By Ken Adachi
Tiny particles of pure silver are made to deposit into water by simple electrolysis. Two silver wire electrodes, placed in a glass of water, are attached to the positive and negative terminals of a source of Direct Current (DC) electricity.
For our colloidal silver generator, square 9 volt batteries provide the easiest source of DC current. We’ll be using three 9 volt batteries hooked up in series. This means that the positive terminal of one battery is hooked up to the negative terminal of the next battery, etc., so that the individual voltage of each battery is added to the next battery. The sum effect being the total of all the battery voltages added together. Three 9 volt batteries will give us a working voltage of 27 volts. This is very near the ideal voltage of 30 volts used for making colloidal silver, that Peter Lindemann mentions in his recent article, A Closer Look At Colloidal Silver. After the three batteries are hooked up in series, we’re still left with an unattached negative terminal on the first battery and an unattached positive terminal on the third battery. We’ll attach a silver electrode to each of these terminals.
The negative (-) terminal attached to the silver electrode provides an excess of electrons. Those electrons would like to get to the positive (+) terminal electrode since it has a deficit of electrons. Everything in Nature wants to balance out and exist in a state of equilibrium, including electrons. The water solution that the electrodes are placed in provide a path through which some of those electrons can get back to the positive terminal. While electrons are flowing through the water solution from the negative silver electrode to the positive silver electrode, other things are happening.
Silver atoms have a net positive charge, or plus valence. As the electrons which left the negative silver electrode arrive at the positive silver electrode (also called the anode, since it receives electrons), they “push off” clusters of silver atoms, who don’t appreciate being ‘crowded’ by these extra electrons. These silver atoms go into the water solution and remain suspended there. Since these atoms have a net positive charge, they repel each other as best they can and create a colloid solution. A small number of these silver atoms are also attracted to, and cluster around, the negative silver electrode as well. In addition, because of the electron movement through the water, some of the water molecules (H2O) will break down-thereby releasing hydrogen and oxygen atoms. Most of the released hydrogen will bubble up out of the water as hydrogen gas.
Some of the oxygen will form oxygen gas (O2) and bubble out, some will go into solution, and some oxygen atoms will combine with the silver atoms and form a silver oxide (2AgO4) on the positive silver electrode.
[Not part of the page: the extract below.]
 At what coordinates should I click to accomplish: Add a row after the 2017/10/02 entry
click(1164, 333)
This will blacken the positive silver electrode. This undesirable buildup of silver oxide reduces the flow of silver atoms into the solution. In addition, if the buildup of silver oxide is allowed to go on too long, the excess oxide will break off from the electrode and drop to the bottom of your solution, contaminating it. The oxide buildup can be controlled by either periodically cleaning the electrodes or reversing the electrical polarity to the electrodes., thus reversing the role of which silver electrode acts as the anode.
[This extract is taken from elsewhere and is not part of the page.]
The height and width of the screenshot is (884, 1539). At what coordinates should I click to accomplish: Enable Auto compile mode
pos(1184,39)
By following the technique outlined next, we’ll be able to produce very small sized particles of silver (on the order of .001-.005 microns) which will turn the solution a golden yellow. These ideal sized particles provide the greatest biological benefit as well. Larger sized particles will turn the solution different colors. There is a precaution, however, that you must observe. If you don’t monitor the reaction, the current flow will rise to excessive levels, and you’ll wind up with a murky grey/black solution that usually has puddles of clumped silver floating at the top. If that happens, just throw it out and start over again, after cleaning off the electrodes and the glass.